Far From the Madding Crowd Tone

Take a story's temperature by studying its tone. Is it hopeful? Cynical? Snarky? Playful?

Formal, Victorian

Thomas Hardy is a Victorian's Victorian. His tone is about as formal and as wordy as it gets, and it's (for lack of a better, more Victorian word) awesome. Our suggestion for the novice reader of Victorian novels is to love it for what it is.

Because it's not going to be what it ain't, folks. Thomas Hardy is not going to read like Ernest Hemingway or Alice Munro. He's not going to be clear and concise and crystalline. He's going to use formal language and there are going to be people weeping and exclaiming "O!"

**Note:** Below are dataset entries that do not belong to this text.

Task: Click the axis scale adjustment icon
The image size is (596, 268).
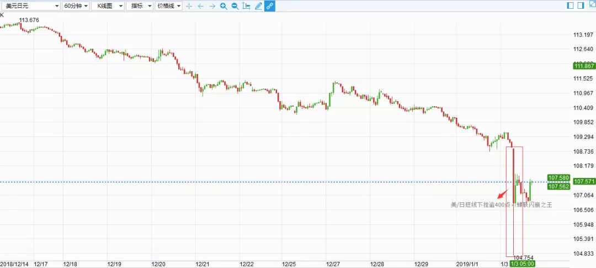Action: (x=246, y=6)
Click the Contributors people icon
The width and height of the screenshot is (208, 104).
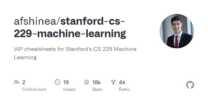17,82
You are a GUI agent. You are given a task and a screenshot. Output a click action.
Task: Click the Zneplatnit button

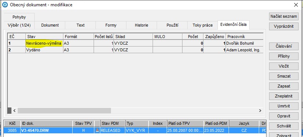[x=284, y=96]
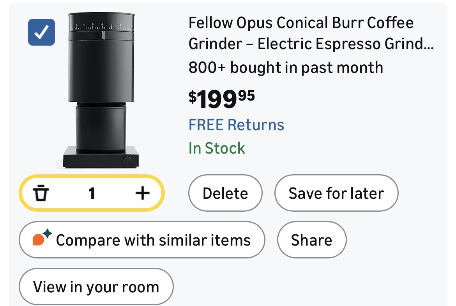Click the coffee grinder product thumbnail
The image size is (456, 306).
(101, 90)
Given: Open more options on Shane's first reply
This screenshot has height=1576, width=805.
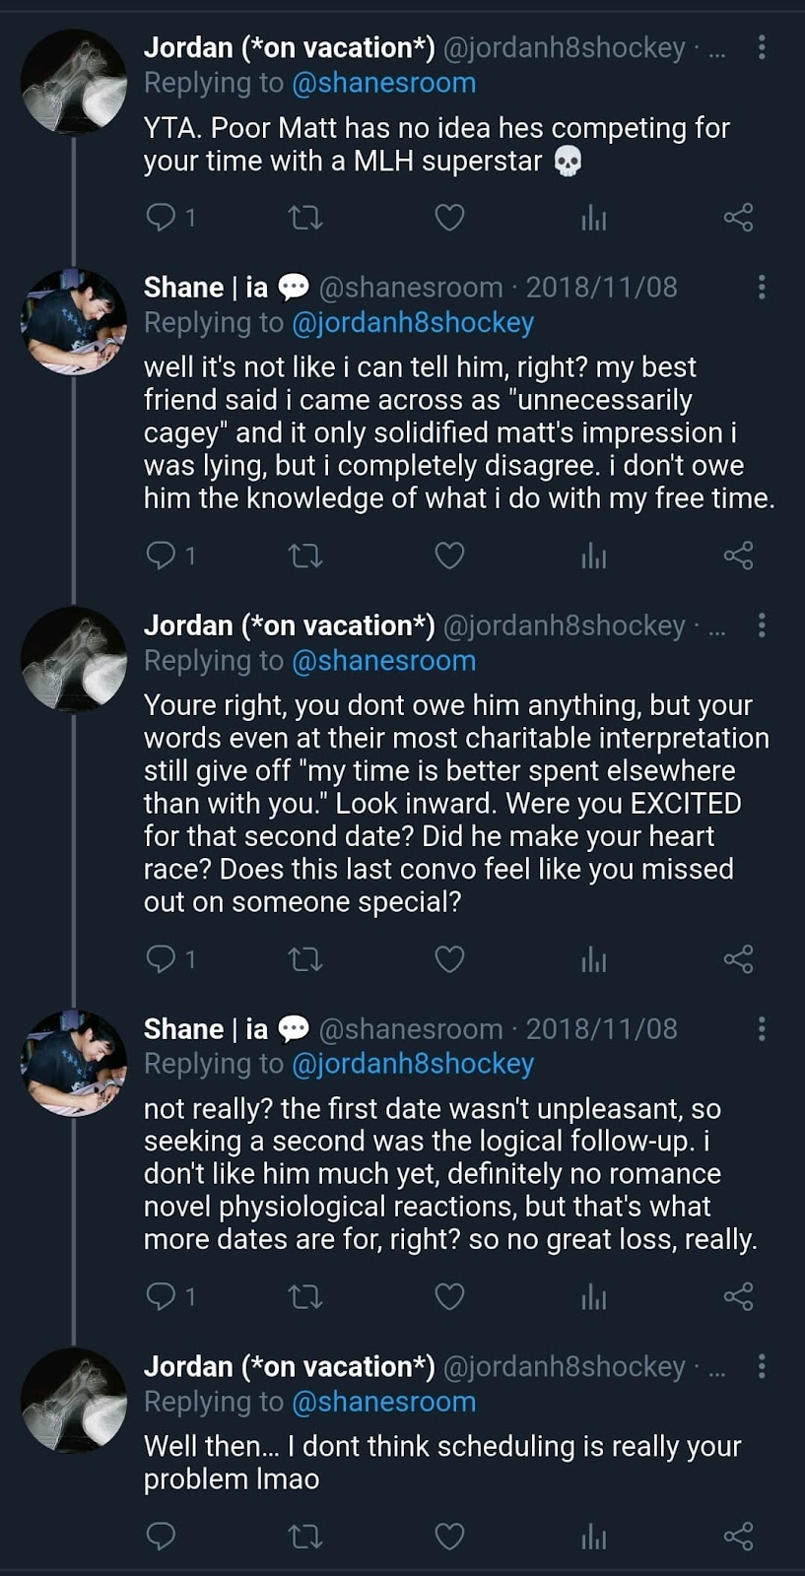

So don't just deal with it and roll your eyes; get into it. If the clear writers of the world (like Hemingway) are like Saltine crackers (plain, efficient, crispy), Hardy is a like a freaking cronut (insane, super-decadent, leaves buttery residue all over your fingers).

When you're faced with stuff like this…

"One night, at the end of August, when Bathsheba's experiences as a married woman were still new, and when the weather was yet dry and sultry, a man stood motionless in the stockyard of Weatherbury Upper Farm, looking at the moon and sky. The night had a sinister aspect. A heated breeze from the south slowly fanned the summits of lofty objects, and in the sky dashes of buoyant cloud were sailing in a course at right angles to that of another stratum, neither of them in the direction of the breeze below." (36.1)

… enjoy it for its decadence. Is it wordy? Yes. Is it dated? Yes: it's from the 1870s for Pete's sake. But is it excellent (albeit nutso by today's standards)? Totally.